W e sat at the small table in Dalton’s cabin drinking coffee and eating the toast and eggs Dalton made. It was all very cozy. Domestic, almost. I was wearing one of his shirts and my panties while he sat in his boxer briefs.

We’d been up late last night getting our fill of one another.

When I woke up this morning, all I could think about was how right it all felt.

And then we got up and he made breakfast while I made the coffee.

It felt like we’d been working in tandem for years.

It was easy. I kind of liked the no expectations thing.

I smiled and took a sip of my coffee. It felt right.

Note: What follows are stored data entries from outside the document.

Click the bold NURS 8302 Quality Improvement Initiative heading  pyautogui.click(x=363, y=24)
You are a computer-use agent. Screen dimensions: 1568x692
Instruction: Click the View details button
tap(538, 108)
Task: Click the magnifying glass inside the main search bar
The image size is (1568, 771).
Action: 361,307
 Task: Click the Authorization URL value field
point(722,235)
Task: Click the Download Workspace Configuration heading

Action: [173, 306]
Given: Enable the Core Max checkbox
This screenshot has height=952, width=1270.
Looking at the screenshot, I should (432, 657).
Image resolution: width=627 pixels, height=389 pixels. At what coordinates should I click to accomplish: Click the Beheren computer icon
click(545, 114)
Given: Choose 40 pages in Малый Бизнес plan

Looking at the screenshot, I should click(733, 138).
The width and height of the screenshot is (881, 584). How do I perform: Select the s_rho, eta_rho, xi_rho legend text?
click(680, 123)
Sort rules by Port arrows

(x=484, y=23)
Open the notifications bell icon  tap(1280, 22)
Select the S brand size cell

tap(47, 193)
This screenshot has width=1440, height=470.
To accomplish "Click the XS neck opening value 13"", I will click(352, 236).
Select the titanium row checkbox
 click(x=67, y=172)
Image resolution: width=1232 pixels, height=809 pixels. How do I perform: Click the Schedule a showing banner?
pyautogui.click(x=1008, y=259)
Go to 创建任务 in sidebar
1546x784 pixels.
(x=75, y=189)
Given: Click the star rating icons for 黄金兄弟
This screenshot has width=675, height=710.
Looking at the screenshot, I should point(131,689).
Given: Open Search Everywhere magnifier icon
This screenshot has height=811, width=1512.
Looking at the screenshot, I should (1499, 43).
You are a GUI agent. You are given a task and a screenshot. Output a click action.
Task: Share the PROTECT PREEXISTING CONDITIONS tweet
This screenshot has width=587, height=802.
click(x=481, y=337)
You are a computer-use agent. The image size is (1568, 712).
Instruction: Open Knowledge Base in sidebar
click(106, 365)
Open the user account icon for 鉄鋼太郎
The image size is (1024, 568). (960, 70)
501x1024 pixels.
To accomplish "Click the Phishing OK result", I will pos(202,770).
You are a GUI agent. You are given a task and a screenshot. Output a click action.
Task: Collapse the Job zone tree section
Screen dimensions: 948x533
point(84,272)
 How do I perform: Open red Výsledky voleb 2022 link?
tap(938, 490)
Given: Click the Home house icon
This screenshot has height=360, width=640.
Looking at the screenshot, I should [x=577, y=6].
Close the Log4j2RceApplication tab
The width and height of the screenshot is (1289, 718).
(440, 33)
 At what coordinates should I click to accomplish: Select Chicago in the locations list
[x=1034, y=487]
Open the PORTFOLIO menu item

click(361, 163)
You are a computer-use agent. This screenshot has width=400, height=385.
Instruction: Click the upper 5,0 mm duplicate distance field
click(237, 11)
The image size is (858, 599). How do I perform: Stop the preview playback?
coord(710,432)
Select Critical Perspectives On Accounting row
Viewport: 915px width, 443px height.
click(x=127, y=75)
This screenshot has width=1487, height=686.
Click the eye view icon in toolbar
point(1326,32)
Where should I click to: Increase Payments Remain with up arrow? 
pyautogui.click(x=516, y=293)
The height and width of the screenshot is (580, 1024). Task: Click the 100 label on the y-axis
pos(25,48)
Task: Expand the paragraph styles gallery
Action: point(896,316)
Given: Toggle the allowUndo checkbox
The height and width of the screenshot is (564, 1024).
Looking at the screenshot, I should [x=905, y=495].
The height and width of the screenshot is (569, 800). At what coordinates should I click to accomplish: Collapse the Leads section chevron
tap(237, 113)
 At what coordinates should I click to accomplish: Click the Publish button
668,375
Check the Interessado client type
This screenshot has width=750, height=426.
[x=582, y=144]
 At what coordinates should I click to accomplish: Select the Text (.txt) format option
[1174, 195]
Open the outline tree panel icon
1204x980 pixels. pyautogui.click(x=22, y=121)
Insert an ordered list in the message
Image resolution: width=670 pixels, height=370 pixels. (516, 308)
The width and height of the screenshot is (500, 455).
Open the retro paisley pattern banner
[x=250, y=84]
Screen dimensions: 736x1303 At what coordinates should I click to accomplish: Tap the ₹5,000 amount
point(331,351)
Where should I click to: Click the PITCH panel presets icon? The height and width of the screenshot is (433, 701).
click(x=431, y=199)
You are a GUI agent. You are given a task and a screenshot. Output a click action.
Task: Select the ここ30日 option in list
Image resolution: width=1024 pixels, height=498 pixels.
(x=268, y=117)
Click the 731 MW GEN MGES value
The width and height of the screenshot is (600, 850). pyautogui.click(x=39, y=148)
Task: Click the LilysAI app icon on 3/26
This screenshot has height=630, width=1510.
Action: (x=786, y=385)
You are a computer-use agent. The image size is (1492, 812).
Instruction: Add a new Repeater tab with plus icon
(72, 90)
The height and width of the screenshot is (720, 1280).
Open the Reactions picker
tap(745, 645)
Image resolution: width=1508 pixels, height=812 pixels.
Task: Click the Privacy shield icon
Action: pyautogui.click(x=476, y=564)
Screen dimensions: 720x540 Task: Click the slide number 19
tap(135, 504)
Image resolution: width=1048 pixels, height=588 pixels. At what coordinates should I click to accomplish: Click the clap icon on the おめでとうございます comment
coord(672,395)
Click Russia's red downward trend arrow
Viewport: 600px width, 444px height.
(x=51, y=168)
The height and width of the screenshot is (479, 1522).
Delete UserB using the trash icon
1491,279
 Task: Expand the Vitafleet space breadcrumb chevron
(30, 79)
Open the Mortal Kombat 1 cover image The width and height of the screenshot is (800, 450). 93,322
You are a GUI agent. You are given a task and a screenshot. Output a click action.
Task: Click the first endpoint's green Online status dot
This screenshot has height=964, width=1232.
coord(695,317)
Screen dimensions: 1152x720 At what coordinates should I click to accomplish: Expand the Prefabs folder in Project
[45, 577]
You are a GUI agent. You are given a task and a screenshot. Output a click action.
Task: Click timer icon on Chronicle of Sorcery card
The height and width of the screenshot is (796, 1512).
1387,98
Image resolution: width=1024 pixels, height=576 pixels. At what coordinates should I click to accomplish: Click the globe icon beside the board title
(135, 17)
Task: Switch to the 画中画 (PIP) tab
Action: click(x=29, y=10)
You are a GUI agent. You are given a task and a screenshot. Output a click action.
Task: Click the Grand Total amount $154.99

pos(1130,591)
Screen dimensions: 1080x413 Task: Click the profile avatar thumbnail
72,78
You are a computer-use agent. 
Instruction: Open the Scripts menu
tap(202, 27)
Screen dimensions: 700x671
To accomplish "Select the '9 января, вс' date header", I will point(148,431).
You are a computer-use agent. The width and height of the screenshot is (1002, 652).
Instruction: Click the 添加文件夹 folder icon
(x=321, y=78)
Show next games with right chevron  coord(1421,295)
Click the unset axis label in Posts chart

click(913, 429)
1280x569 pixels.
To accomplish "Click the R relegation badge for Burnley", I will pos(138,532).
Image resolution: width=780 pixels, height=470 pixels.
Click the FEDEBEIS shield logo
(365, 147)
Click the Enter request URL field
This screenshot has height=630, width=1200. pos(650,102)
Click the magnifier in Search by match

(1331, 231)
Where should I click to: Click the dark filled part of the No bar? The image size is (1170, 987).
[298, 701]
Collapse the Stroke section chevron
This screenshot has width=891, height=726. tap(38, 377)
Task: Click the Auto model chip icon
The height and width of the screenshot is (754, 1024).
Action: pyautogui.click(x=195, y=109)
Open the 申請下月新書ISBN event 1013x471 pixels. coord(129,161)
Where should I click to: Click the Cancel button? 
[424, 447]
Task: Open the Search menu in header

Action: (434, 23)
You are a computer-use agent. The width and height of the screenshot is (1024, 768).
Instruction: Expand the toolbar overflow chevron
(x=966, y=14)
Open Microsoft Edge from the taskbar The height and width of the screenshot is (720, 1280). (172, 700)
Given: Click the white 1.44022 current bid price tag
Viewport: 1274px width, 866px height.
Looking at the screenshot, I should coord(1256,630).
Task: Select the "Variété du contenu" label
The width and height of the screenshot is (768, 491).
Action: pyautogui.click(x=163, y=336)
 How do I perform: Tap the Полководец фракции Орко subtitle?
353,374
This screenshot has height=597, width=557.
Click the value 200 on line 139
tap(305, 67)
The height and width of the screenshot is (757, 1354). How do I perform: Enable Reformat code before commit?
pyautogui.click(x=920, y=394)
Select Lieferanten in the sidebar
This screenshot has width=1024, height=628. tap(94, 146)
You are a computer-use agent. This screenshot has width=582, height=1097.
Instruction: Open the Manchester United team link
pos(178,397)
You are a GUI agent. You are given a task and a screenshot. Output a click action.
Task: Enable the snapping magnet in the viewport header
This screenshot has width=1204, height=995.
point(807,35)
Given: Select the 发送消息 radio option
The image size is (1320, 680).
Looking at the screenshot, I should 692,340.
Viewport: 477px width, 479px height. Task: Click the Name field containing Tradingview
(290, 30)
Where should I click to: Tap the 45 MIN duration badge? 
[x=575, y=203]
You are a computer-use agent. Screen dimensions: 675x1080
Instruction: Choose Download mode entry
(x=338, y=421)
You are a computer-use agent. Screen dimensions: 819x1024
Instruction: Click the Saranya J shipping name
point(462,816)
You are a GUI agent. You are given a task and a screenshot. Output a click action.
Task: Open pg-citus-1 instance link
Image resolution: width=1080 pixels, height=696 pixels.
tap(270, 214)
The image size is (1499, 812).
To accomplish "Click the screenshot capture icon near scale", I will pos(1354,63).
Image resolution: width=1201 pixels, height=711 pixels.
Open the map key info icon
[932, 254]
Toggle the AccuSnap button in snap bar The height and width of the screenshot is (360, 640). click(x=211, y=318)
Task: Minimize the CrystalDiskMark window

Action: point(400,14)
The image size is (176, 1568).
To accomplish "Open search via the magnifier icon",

“Need a refill?” I asked and got up to get myself another cup.

“Please.”

I took his cup and refilled them both. I gave him his and then realized I probably had some serious morning breath. Now, it was morning breath with coffee and eggs. I wasn’t sure if it got worse than that.

“You know, maybe if I’m going to keep sleeping over, I should bring some stuff, like a toothbrush. I can’t kiss you with fuzz on my tongue.”

It felt like the oxygen had been sucked out of the room. He stiffened in his chair, and I swore I could see the hair on the back of his neck standing up.

“Don’t,” he said flat. “I thought we agreed—casual.”

“Casual,” I repeated slowly, and my voice snapped a little. “Casual but cozy—why not?”

His jaw clenched. “Because you know why. I told you why. I can’t let myself get close to anyone. I can’t . It’s dangerous. I’m a dead man walking. You agreed, Janna. You can’t keep changing your fucking mind. I’m not going to.”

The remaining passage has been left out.